Les entreprises que j’ai créé reflète cette volonté de construire des choses. Si j’ai toujours œuvré dans le numérique, j’y pense comme à une industrie avec son cortège de R&D, de conception de produit, et de fournir quelque chose au client qui marche.

C’est un exercice difficile, car produire quelque chose travailler à la perfection demande du temps et des efforts. Du code sur lequel on n’a pas passé le temps nécessaire, ne fonctionne pas. Il s’agit d’un art qui n’accepte pas la demi mesure.

Cela a souvent des conséquences, car quand on fabrique un nouveau logiciel pour un client, il est extrêmement difficile à l’avance de prédire le temps nécessaire à la réalisation du dit logiciel. Dans mon domaine d’expertise, tout ressemble à chaque fois à un nouveau prototype, avec ses inconnus, ses problèmes propres.

Or dans un monde où tout doit être réglé d’avance, planifié, sans faille, le client souhaite toujours avoir une production au forfait. Il faut donc user de tout son savoir afin d’être au plus près du temps réel lorsque l’on estime. Trop long, et vous risquez de passer à côté d’un projet à cause de son prix, trop court, vous allez droit à l’accident industriel dont on ne peut pas se relever. Tous nous avons des exemples de ceci sous les yeux. Regarder un peu les quolibets que doivent encaisser les gens de chez Areva par rapport aux retards sur l’EPR.
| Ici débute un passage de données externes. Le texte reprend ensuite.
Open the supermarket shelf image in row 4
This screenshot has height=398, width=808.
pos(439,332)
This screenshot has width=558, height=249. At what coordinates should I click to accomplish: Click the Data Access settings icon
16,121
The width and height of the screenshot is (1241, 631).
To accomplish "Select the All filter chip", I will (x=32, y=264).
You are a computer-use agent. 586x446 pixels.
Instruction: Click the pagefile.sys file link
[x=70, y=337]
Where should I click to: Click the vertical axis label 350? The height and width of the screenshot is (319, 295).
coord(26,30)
Créer est difficile, et dans un monde qui érige le principe de précaution en valeur fondamentale, on ne tolère plus aucune dérive. Le résultat est simple, de moins en moins de gens produisent car il est plus simple d’être dans un autre domaine.
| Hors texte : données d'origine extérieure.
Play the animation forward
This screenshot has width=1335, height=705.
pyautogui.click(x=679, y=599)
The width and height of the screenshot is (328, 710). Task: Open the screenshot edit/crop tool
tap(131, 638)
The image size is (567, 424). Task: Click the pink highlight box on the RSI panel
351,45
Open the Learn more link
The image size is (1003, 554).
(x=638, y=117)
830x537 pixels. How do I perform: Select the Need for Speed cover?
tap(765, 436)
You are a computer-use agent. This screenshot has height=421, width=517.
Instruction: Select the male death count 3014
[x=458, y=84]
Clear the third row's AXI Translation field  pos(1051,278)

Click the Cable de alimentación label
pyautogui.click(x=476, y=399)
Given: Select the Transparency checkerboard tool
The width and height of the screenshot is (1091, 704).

C’est ainsi qu’on voit de plus en plus apparaître des gens dans le conseil. Le conseil, ce jeu d’apparence où votre principal atout est d’être sur de ce que vous racontez que cela soit juste ou faux. Vous gommez ainsi toutes les problématiques que vous pourriez avoir avec la production.

De toute façon il est clair que quand vous êtes dans le conseil, le client ne peut être juge de votre aptitude professionnelle sur votre domaine d’expertise vu qu’il fait justement appel à vous pour combler un manque. Il ne peut juger finalement que l’aspect périphérique de votre travail : être vous courtois ? répondez vous rapidement à ses demandes ?
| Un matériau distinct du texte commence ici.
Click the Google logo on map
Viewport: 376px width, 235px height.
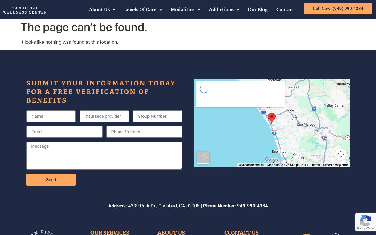coord(271,160)
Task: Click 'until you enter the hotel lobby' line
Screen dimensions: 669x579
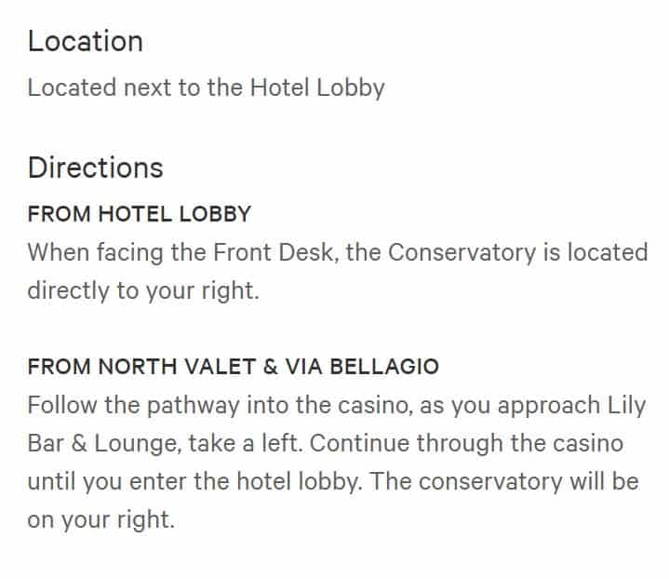Action: (194, 482)
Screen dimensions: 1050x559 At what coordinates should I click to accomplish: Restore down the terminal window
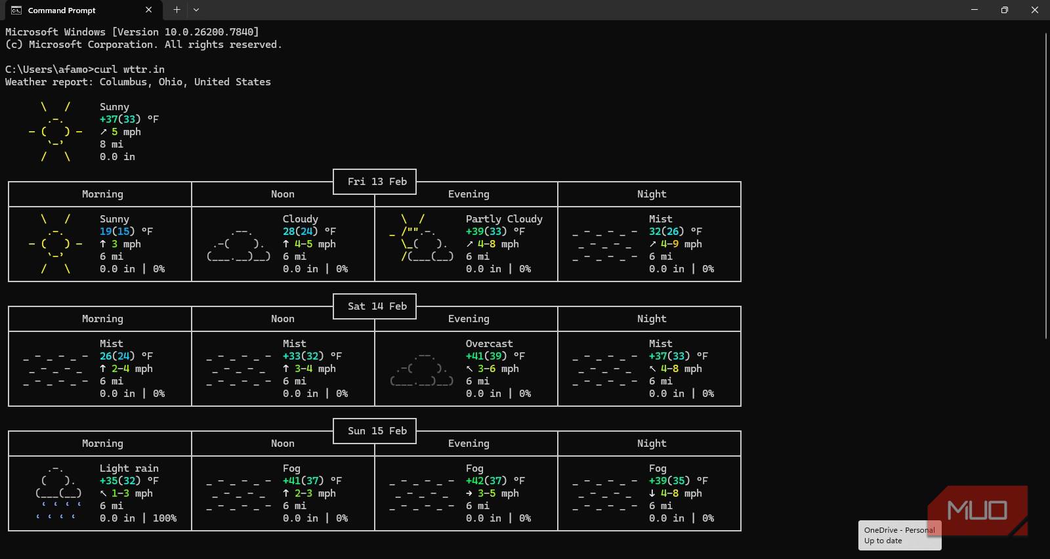click(x=1004, y=10)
Je pense que le summun de cela se trouve dans des métiers comme le SEO. Voilà un métier où l’on trouve à boire et à manger, avec une myriade de consultants qui vous promettent tous la lune : la première place dans le ranking Google. En gros ils vous expliquent qu’ils maîtrisent les arcanes d’un algorithme secret et que donc, par définition, ils ne peuvent pas connaitre. C’est là qu’on voit quand même se détacher les bons des mauvais, les bons ne vous promettent jamais la première place, et se content de mettre en place des optimisations connues en se tenant à jour quand aux évolutions de l’algorithme.

Mais voilà, à présent, cédant à la facilité, de plus en plus de nos cerveaux brillants se dirigent vers des activités non productives. Il suffit de voir le nombre de polytechniciens qui finissent par devenir des « Quants« , à nous préparer la prochaine grande crise économique.

Moi quand j’étais petits, je construisais des vaisseaux spatiaux avec mes légos et je rêvais à ce que l’on découvrirait sur des planètes exotiques. Mon enfance a été bercé d’histoire de science fiction où l’humanité avait un futur glorieux, pas des choix ridicules de savoir si la région doit faire 2 départements ou 5. Et mon seul souhait et de voir des gens comme cela revenir au pouvoir afin de construire un avenir que l’on a envie de vivre.